WORK ITEM - The word "marker" may appear in lines of the data; say how many such lines there are, with nothing beyond the number.

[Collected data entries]
■ ■ ■ ■
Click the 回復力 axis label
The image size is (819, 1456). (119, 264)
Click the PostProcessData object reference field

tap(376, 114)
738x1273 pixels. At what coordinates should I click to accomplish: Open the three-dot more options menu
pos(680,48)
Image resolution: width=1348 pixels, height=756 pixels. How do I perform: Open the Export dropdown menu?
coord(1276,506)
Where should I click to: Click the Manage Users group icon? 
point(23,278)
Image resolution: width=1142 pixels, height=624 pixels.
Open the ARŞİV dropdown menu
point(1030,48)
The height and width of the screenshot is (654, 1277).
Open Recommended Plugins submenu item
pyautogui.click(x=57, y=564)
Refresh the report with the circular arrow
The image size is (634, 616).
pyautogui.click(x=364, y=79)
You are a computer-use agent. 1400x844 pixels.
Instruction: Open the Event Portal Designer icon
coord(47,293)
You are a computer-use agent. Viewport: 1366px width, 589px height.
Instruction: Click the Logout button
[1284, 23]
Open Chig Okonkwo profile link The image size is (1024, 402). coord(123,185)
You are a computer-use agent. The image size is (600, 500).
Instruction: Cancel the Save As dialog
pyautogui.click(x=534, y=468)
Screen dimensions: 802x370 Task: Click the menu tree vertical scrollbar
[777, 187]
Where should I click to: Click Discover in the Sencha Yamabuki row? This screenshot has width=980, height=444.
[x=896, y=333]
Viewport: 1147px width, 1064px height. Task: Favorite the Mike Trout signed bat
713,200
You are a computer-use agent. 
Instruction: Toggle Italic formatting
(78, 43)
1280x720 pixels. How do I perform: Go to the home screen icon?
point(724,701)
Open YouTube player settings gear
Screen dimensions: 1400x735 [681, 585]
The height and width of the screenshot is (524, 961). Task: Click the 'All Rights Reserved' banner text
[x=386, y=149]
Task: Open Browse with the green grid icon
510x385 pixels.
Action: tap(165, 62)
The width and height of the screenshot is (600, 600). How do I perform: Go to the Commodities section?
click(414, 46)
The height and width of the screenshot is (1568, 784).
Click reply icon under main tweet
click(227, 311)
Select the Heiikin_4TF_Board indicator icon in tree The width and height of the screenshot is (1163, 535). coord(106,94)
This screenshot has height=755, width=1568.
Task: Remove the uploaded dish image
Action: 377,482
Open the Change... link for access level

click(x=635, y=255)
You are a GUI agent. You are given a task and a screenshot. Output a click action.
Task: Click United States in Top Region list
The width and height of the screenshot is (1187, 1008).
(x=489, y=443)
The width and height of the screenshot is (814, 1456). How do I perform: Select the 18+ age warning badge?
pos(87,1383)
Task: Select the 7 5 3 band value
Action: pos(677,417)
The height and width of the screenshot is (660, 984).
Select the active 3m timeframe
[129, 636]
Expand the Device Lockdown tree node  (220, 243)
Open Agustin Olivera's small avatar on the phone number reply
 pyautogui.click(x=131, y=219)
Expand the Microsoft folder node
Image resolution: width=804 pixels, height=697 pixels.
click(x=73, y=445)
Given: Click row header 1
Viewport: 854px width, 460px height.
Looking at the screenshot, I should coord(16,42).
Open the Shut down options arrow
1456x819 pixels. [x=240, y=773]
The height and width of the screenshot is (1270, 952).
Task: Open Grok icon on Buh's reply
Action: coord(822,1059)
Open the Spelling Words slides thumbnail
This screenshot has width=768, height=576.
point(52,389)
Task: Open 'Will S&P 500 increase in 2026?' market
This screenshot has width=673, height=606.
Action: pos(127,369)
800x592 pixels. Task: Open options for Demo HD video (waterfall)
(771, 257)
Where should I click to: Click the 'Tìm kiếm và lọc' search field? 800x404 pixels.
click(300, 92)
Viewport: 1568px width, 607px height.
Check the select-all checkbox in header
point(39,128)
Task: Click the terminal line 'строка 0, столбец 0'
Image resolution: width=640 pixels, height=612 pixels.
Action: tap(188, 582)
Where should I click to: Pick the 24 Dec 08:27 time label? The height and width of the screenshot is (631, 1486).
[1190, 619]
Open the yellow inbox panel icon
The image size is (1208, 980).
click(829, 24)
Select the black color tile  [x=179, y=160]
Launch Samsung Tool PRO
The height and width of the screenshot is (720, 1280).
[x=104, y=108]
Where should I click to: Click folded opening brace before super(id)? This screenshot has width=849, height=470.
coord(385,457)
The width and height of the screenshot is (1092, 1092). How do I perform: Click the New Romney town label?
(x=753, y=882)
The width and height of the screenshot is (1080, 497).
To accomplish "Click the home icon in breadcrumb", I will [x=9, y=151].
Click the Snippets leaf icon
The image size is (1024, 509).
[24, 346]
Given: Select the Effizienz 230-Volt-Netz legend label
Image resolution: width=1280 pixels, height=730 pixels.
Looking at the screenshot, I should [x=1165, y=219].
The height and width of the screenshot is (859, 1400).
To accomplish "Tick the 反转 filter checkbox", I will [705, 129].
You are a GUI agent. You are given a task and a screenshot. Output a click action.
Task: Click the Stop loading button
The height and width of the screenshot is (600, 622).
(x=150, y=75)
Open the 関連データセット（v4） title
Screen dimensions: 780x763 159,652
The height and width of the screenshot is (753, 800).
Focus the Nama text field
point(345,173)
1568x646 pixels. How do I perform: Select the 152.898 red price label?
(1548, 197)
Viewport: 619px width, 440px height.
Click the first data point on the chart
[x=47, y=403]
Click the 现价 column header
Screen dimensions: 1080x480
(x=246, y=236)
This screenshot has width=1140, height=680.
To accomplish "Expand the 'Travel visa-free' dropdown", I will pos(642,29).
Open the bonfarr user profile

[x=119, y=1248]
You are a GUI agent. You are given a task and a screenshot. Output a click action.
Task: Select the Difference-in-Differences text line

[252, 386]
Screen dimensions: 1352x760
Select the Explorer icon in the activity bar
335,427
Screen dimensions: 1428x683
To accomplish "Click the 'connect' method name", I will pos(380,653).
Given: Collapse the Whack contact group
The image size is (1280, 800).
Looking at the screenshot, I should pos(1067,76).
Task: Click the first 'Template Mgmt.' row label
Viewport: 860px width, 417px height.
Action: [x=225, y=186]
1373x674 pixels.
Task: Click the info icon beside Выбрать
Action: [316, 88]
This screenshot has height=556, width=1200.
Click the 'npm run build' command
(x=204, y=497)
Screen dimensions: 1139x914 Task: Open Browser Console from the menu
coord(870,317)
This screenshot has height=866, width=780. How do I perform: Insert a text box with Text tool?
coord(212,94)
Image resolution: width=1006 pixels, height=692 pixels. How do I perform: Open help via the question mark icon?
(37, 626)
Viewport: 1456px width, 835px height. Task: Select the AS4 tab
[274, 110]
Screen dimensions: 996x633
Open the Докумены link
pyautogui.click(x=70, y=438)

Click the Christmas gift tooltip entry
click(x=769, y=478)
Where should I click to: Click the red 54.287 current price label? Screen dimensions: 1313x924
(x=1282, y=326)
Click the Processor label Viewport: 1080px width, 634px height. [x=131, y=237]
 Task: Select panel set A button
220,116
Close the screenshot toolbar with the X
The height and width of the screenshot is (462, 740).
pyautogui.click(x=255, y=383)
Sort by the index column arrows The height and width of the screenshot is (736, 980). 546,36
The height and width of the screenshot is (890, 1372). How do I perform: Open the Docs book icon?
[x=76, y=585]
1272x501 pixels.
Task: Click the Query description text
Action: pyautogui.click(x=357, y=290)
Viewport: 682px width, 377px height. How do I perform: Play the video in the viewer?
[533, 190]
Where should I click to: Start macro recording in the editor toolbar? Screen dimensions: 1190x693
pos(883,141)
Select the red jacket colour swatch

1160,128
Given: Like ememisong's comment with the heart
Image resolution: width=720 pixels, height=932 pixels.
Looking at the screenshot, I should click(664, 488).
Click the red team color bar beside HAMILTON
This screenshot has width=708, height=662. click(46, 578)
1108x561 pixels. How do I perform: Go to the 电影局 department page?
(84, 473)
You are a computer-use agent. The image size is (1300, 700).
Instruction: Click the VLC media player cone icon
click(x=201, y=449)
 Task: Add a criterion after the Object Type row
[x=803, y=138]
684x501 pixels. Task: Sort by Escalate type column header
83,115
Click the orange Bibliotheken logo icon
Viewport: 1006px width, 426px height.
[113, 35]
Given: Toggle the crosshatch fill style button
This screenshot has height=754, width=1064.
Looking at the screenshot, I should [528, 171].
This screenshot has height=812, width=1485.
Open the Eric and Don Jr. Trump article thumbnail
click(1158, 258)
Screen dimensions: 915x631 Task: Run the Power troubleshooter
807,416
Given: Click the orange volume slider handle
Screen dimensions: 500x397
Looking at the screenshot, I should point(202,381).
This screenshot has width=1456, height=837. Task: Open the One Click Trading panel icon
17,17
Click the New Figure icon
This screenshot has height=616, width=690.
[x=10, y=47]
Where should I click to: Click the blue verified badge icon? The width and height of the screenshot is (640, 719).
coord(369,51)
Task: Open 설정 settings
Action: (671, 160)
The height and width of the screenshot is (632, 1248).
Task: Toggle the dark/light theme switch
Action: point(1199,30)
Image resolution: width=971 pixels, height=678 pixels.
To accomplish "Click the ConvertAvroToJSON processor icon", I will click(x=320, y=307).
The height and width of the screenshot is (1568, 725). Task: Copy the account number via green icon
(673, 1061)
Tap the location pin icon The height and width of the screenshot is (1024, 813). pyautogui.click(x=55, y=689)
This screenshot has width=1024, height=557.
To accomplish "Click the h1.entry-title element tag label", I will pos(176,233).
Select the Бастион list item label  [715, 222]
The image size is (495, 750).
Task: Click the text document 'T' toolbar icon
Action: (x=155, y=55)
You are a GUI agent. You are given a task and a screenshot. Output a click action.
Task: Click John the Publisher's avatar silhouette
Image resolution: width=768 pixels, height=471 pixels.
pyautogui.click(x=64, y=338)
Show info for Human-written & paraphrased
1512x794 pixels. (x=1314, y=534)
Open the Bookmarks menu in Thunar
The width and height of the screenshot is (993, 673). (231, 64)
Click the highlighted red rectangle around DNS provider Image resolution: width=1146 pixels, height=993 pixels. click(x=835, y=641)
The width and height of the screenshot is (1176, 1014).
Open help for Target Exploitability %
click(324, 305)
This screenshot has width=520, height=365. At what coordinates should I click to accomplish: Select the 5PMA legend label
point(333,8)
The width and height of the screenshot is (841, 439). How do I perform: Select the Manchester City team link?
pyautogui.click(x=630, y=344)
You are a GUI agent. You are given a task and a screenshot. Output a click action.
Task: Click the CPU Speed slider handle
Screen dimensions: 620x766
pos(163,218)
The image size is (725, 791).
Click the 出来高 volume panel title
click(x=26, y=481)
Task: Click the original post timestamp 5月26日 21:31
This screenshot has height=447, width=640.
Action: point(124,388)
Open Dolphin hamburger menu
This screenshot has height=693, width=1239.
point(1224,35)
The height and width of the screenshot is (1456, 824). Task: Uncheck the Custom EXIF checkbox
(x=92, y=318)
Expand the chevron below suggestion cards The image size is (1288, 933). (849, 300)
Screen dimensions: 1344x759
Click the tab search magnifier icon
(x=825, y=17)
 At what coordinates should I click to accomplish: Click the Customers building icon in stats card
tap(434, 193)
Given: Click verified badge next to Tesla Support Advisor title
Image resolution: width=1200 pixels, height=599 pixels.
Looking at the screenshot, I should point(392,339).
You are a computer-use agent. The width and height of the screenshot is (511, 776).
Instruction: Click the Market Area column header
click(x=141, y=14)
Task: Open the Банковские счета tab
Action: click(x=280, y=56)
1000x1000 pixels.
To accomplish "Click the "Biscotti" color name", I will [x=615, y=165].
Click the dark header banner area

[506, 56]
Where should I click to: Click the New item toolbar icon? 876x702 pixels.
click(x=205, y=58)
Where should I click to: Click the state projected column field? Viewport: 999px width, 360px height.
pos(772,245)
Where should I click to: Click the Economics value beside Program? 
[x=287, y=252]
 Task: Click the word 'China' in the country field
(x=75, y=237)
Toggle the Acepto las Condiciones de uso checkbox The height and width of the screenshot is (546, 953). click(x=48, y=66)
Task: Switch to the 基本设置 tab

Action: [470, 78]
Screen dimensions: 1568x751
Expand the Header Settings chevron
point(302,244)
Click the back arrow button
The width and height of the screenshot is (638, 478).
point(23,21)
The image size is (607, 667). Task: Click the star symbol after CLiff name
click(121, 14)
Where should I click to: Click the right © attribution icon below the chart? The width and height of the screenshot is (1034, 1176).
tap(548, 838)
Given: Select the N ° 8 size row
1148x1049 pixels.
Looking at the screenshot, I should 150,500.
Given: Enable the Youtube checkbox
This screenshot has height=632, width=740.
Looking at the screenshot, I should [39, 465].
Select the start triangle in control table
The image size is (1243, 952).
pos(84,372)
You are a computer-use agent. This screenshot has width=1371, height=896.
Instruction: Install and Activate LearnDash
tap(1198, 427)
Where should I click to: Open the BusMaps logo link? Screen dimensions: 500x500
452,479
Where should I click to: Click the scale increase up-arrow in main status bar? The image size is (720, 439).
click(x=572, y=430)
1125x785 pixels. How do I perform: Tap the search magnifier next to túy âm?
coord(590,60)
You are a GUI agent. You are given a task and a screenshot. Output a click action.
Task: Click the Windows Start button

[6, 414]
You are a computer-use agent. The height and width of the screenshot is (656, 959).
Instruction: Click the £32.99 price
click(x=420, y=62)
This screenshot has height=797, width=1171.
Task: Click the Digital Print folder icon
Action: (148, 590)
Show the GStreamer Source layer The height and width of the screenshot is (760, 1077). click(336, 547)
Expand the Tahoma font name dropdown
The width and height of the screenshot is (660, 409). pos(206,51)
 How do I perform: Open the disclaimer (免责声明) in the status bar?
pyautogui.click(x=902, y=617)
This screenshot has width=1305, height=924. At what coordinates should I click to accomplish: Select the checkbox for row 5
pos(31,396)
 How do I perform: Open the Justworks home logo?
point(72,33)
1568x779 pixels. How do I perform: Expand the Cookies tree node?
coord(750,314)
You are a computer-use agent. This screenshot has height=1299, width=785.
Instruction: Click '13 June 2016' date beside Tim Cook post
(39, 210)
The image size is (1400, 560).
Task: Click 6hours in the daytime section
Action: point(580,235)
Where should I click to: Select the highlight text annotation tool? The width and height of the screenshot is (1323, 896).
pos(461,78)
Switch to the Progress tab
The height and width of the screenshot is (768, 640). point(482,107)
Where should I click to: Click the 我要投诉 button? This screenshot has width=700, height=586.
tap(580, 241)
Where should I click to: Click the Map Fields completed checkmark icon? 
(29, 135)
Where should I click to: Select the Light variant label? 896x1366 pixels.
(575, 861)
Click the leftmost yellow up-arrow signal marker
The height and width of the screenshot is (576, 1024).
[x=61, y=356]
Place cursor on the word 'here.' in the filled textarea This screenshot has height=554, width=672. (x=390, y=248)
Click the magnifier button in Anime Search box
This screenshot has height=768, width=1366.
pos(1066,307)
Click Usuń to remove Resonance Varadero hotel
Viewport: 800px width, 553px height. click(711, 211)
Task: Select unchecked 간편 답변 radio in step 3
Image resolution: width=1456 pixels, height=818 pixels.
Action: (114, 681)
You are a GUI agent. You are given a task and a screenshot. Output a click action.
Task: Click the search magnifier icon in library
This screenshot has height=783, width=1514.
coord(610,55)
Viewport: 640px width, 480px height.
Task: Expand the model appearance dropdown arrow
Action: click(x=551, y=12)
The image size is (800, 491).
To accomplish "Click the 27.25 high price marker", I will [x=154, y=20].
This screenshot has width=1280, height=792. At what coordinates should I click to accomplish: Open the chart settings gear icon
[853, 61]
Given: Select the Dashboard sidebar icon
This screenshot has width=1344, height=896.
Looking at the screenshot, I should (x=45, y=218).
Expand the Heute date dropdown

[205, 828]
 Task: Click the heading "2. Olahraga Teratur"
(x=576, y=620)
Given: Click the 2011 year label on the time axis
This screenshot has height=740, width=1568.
■ ■ ■ ■
RESULT OF THE EXERCISE - 2